Orbán não está sozinho em sua cruzada nacionalista. Ainda que a Europa tenha recebido apenas uma fração do número de refugiados que o Líbano (onde um a cada seis habitantes era refugiado em 2016) e a Turquia (com 2,9 milhões ) receberam, a retórica da ameaça externa se propaga.
Robert Fico, premier da Eslováquia, recusou-se a receber refugiados muçulmanos em seu país porque eles iriam “mudar as características e a cultura” local. Polônia e República Tcheca também não querem aceitar as cotas impostas pela Comissão Europeia. A UE abriu uma ação legal contra esses quatro países, todos liderados por governos conservadores.
Na Grécia, há máfias aliciando menores refugiados para prostituição, milhares de pessoas ainda vivem em campos inadequados e diversas pessoas que receberam o status de refugiado do governo não possuem suporte oficial das autoridades – alguns sequer têm onde morar.
Em ilhas como Chios e Lesbos, hotspotsforam estabelecidos para analisar os pedidos de asilo de quem chegar pelo Mar Egeu e para impedir que essas pessoas possam chegar à Grécia continental. A espera pela conclusão do processo leva meses, período no qual os solicitantes de asilo vivem em abrigos com condições inadequadas.
Impactos
O impacto psicológico é grande: os casos de tentativas de suicídio e de automutilação são comuns. Protestos são reprimidos com intensa violência e abuso policial. Em diversos casos, o processo de asilo e as entrevistas têm seguido procedimentos ilegais e abusivos. Contudo, pouco se discute sobre isso na mídia.
Construiu-se um clima propício à propagação da retórica de que refugiados são “farsantes”, ainda que muitos dos que espalham esse “argumento” nunca tenham sequer conversado com um solicitante de asilo. Esse discurso tem consequências reais nas vidas das pessoas, uma vez que ele se infiltra nas instituições responsáveis por analisar pedidos de asilo. Por isso, é preciso preparar muito bem os refugiados para suas entrevistas.
No direito internacional para refugiados, que lida com casos de indivíduos muitas vezes forçados a fugir apenas com a roupa do corpo e sem qualquer documento de identificação, é comum dizer que a evidência mais importante é a história do solicitante de asilo. Logo, ela precisa ser apresentada da forma mais clara, objetiva e organizada possível para convencer as autoridades. Estas o colocarão sob dúvida frequentemente.
Os refugiados de Idomeni
Combater essa retórica nociva a pessoas buscando proteção internacional é importante. Esse é um dos motivos pelos quais escrevi o livro Refugiados de Idomeni – o Retrato de um Mundo em Conflito, que narra como a crise dos refugiados afetou um pequeno vilarejo no norte da Grécia, na fronteira com a Antiga República Iugoslava da Macedônia.
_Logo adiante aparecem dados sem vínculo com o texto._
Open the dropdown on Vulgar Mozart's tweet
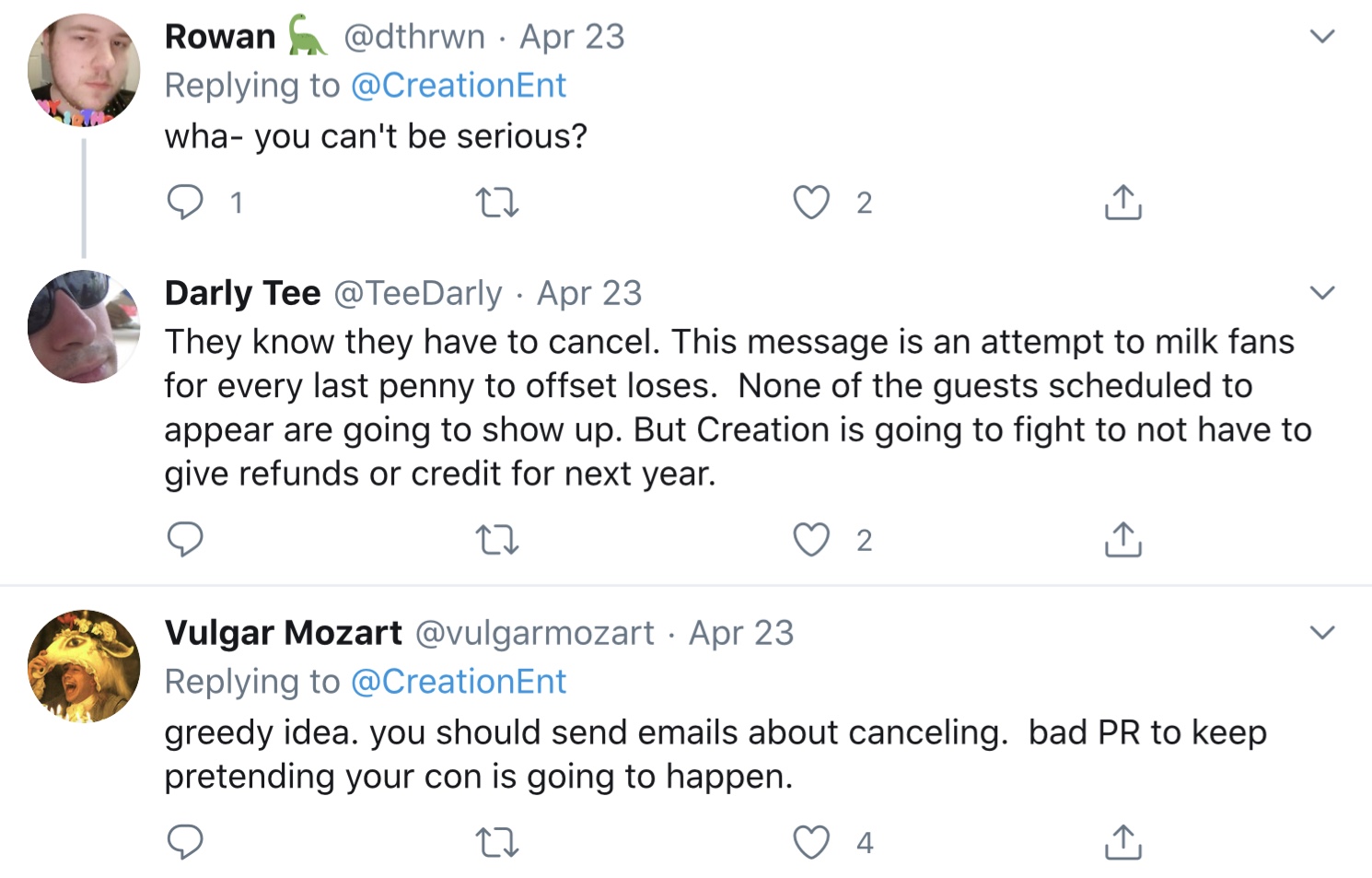The image size is (1372, 878). point(1322,632)
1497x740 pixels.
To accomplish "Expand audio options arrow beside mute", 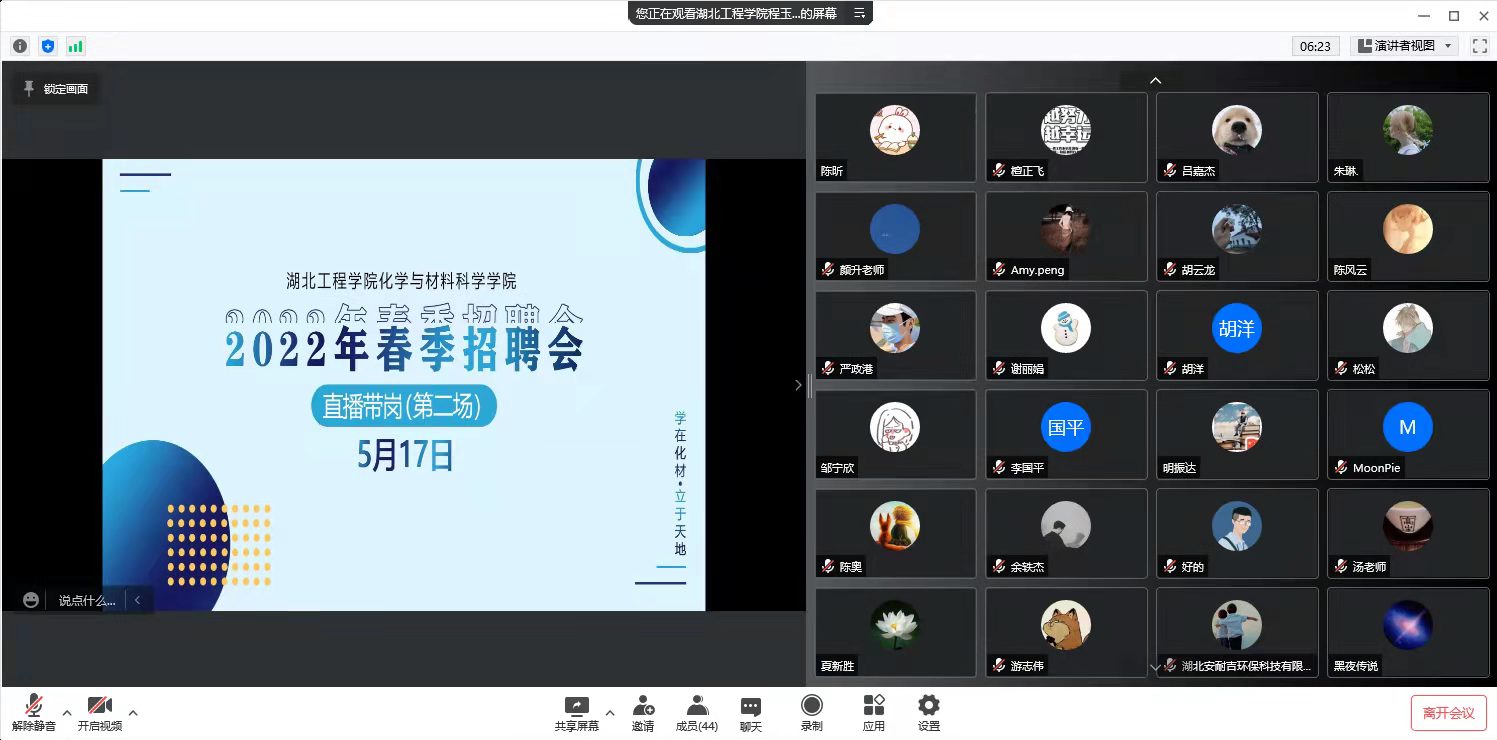I will 67,713.
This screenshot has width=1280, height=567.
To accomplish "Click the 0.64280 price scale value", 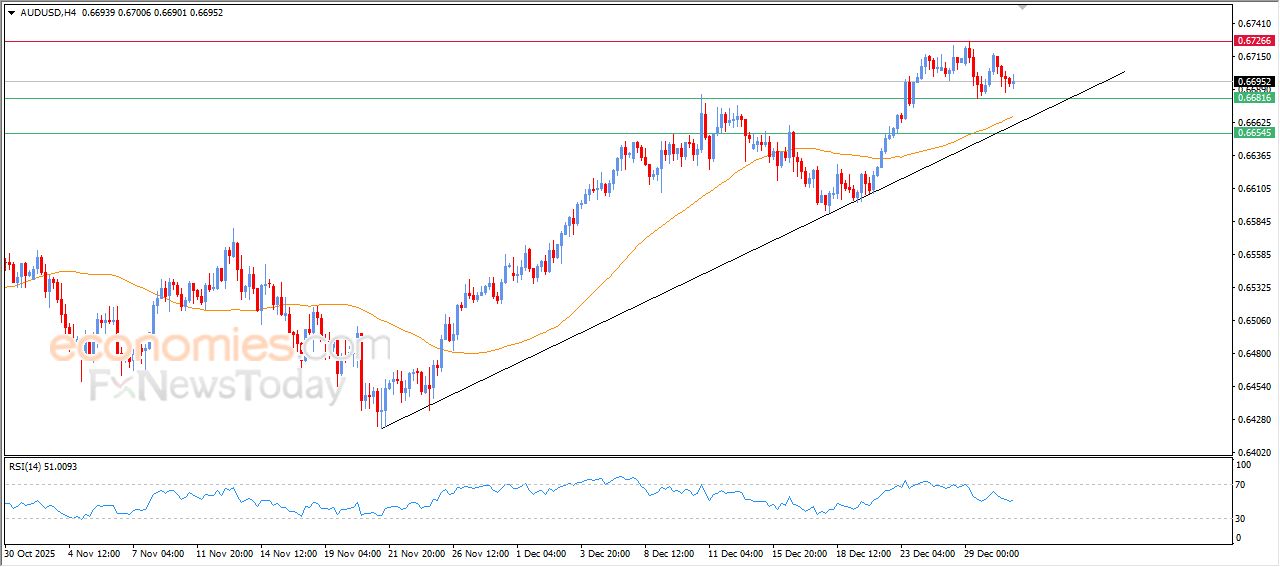I will 1253,420.
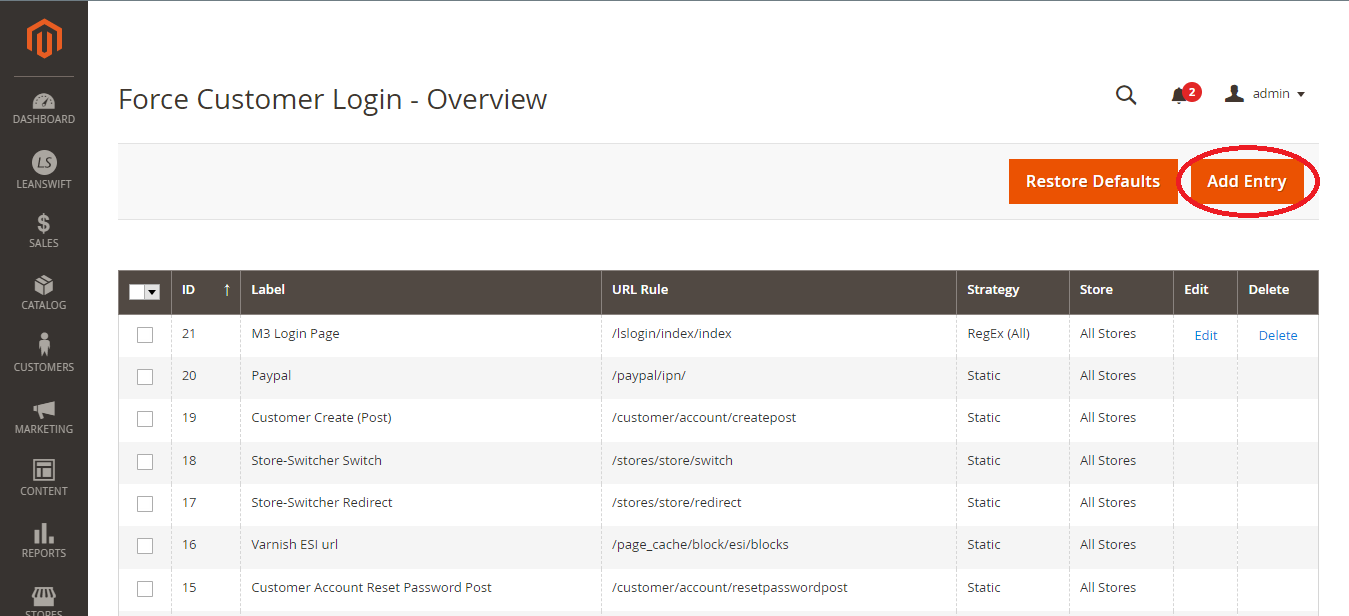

Idomeni ganhou fama internacional ao se transformar em um abrigo esquálido para cerca de 14 mil indivíduos, que ficaram presos por meses após o fechamento das fronteiras do norte europeu para refugiados vindos da Grécia a partir de março de 2016.
Milhares de pessoas viviam em barracas sob chuva, lama, ventos e temperaturas negativas na esperança de que as fronteiras voltassem a se abrir. Aquele acampamento informal virou o epicentro de uma emergência global. O local foi comparado a campos de concentração nazistas pelo próprio ministro do Interior grego, Panagiotis Kouroublis.
Entre outubro de 2015 e maio de 2016, fiquei entre Salônica e Idomeni, um local definido por um refugiado como “o inferno”. Conduzi uma pesquisa de campo sobre a mobilização de civis para ajudar refugiados na região. Parte daquela pesquisa deu origem ao livro, que narra um pedaço da crise migratória que atingiu a Europa pelos olhos dos refugiados, de atores humanitários e de moradores de áreas afetadas.